Either way, regarding the original issue: Maybe creating a wrapper type with just one field is the way to go, although that would require manual conversions and make derefs longer to type too.

Anyway, if there's no interest in built in owned pointers (with possible optimizations) beyond mine, I'm willing to close this issue.

matu3ba commented 3 years ago

@42triangles @JesseRMeyer

As I understand it, you are basically discussing Rust lifetime annotations, but you want to save them in memory instead of checking them in the type system.

For me, ownership means permission to mutate, which can at any time do only exactly 1 computation instance. Except for atomic types or when one opts out.

Please let me know, if I misunderstand your thoughts.

42triangles commented 3 years ago

@matu3ba I am not discussing lifetime annotations in the main issue (though having them being able to be checked somehow would definitely be great), only the distinction of what would be Box and &/&mut in Rust (more or less, since there are no automatic destructors in Zig, at least there weren't last time I checked).

I feel like both lifetime annotations & non-aliasing mutable references by default are both things that are probably not in the scope of the language (though I'd definitely like to see especially the latter if I'm wrong about that), while a distinction that is meant to make clear what part of the code is responsible for eventually freeing it could even be a part of only the standard library, though I personally think it would make sense for making the language more ergonomic if owned pointers could be coerced to unowned ones.

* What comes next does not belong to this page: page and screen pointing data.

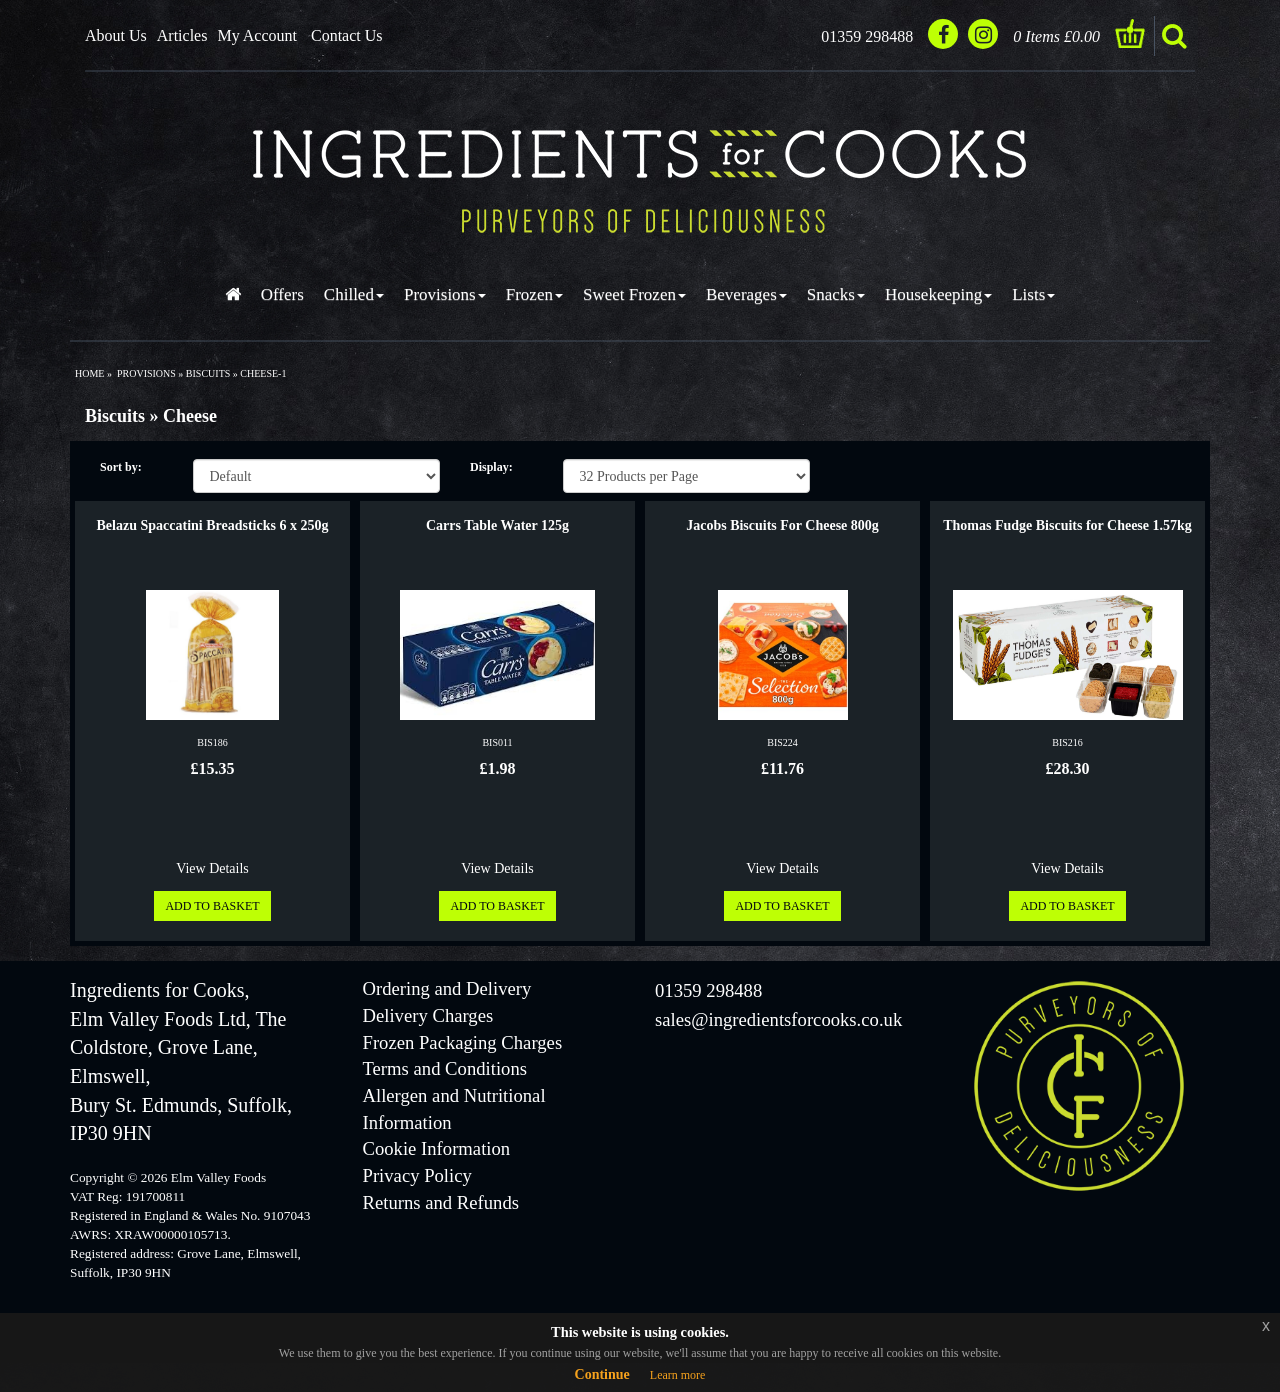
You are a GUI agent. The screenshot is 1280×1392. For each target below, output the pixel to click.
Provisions (445, 294)
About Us (116, 35)
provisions (146, 373)
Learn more (678, 1375)
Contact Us (347, 35)
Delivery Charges (428, 1015)
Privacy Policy (417, 1175)
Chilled (354, 294)
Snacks (836, 294)
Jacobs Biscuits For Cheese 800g (782, 525)
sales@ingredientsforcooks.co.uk (778, 1019)
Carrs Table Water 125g (497, 525)
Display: (491, 467)
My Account (257, 35)
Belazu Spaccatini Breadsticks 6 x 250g (213, 525)
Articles (182, 35)
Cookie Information (437, 1148)
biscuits (208, 373)
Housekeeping (938, 294)
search (1174, 36)
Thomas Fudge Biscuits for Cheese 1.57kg (1067, 525)
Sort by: (121, 467)
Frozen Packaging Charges (463, 1042)
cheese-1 (263, 373)
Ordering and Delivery (447, 988)
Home (89, 373)
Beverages (746, 294)
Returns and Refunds (441, 1202)
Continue (602, 1374)
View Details (212, 868)
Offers (282, 294)
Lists (1033, 294)
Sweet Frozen (634, 294)
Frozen (534, 294)
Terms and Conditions (445, 1068)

42triangles commented 3 years ago

Having read the documentation to get up to date with how zig is looking at the moment, I found this: https://ziglang.org/documentation/0.7.1/#Lifetime-and-Ownership actually mentions exactly what I mean, saying that you should just document it.

matu3ba commented 3 years ago

@42triangles

I feel like both lifetime annotations & non-aliasing mutable references by default are both things that are probably not in the scope of the language

See at #1108 to change the default behavior of aliasing (to noalias) due to better speed once the LLVM patch lands and safety. Noalias does also exist in zig and making it default would be a good change (further I dont think the costs should be particular big to check it in the compiler).

Lifetime annotations may become an optional part, once Rust has figured out what the costs are on doing it properly. I think the costs could be even marginal, since the analysis might work without any IR in zig (in contrast to Rust). There would be definitely costs to put the lifetime rules into IR for the analysis or generation of another IR for the borrow checker.

UPDATE: Lifetime annotations would need to be passed to AIR (previously called typed ZIR) for analysis of the memory layout of the concrete types. This makes zigs compact representation nonviable and hence reduces compilation speed very notably.

So one must either 1. reimplement zig compiler or 2. find efficiently source code <-> AIR mappings, parse lifetime annotations mapping to variables and add the parsed lifetime annotations to the AIR for lifetime evaluation/borrow checking. This problem sounds to me to be in a similar complexity class (even for not using comptime) than mapping source to assembly, which requires using a SMT solver like cogent did.

On also checking comptime, one would need to to implement a parser to ZIR including the lifetime informations as resolving comptime is nontrivial.

CONCLUSION: Better do lifetime checks in a Lisp-dialect and lower it to zig. The other approach is too much churn and maintenance redundancy..